The direction is unabashedly formalist, but never overwrought or indulgent. Each stylistic choice is evocative, carefully deepening and complicating viewers’ understanding of the film, its characters, and their relationships. Viewing the film is like watching Shults conduct an orchestra of visuals, sound, and editing, varying and permuting them with a mathematical precision to produce just the right mood, just the right tone, just the right combination of suspense, anxiety and despair. In a brilliant sequence inspired by “Punch Drunk Love,” Krisha stands in the kitchen, preparing the turkey that she has insisted on cooking herself. Shults puts the spectator right inside Krisha’s head: The noise of family activity surrounding her—people zigzagging across the space, dogs barking, the sounds of sports on TV and of men cheering raucously, utensils clinking and scraping—is magnified to grotesque levels and mixed in with hair-raising, bubbling sounds. The camera pans right and left dizzyingly as she attempts to orient herself, like a jagged piece trying to fit into the family puzzle.

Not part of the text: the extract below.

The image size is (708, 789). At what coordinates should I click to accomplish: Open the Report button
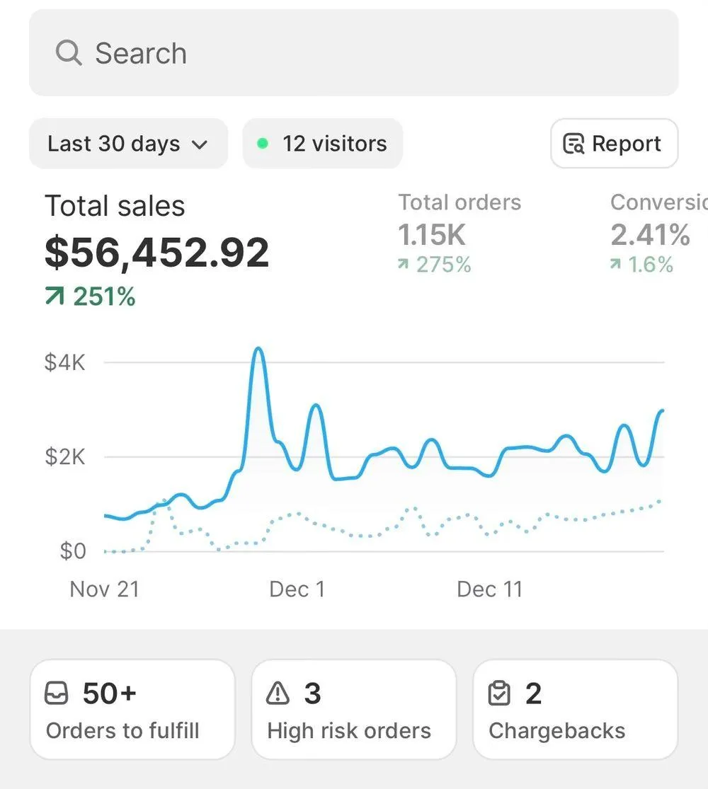614,144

It also helps that this stylization is balanced by deeply honest, organic performances, a remarkable feat by the more inexperienced actors in the film. According to Shults, the making of the film was a collaborative effort between the cast and crew, and it pays off: The improvised moments shine through, especially a conversation both hilarious and caustic between Krisha and her brazen brother-in-law. This organic quality also derives from the blurring of fact and fiction within the film. The interactions between Krisha and her sister Robyn (Robyn Fairchild), who is her sister as well as Shults’ mother in real life, are charged with an ineffable, intense tenderness that can only come from a shared history.
Krisha Fairchild, so far a small-time actress with a background mostly in voice-work, is the true revelation and lynchpin of the film. It begins and ends with close-ups of her wizened face, anguished but unreadable, and between these two poles is a mercurial graph of emotion that she embodies with a controlled fluidity: She flits from ferocity to vulnerability to wreckage with the ease of a veteran actor. “You are heartbreak incarnate,” her brother-in-law says to her with cruel honesty, and one cannot help but believe him. It is also extremely refreshing to see a film spearheaded by an older, silver-haired woman who does not fit the classic Hollywood mold—the type, as Jordan Hoffman at The Guardian puts it, that “we see in life but never on film.”
Krisha’s commanding and layered performance adds a sense of depth that occasionally runs thin in the film. Despite its stylistic sophistication, “Krisha” sometimes lacks subtext; it offers a keenly observed portrait of an addict unraveling but stops short of saying something about it. As a result, the film’s explosive denouement, though expertly choreographed, feels a little anti-climactic: all show and little tell. However, this is a minor quibble with a film that is not just an artistic tour-de-force, but also provides much-needed affirmation for all of us college-age film-geeks that good cinema can flourish even with limited resources, as long as you have talent, commitment … and a preternaturally gifted family.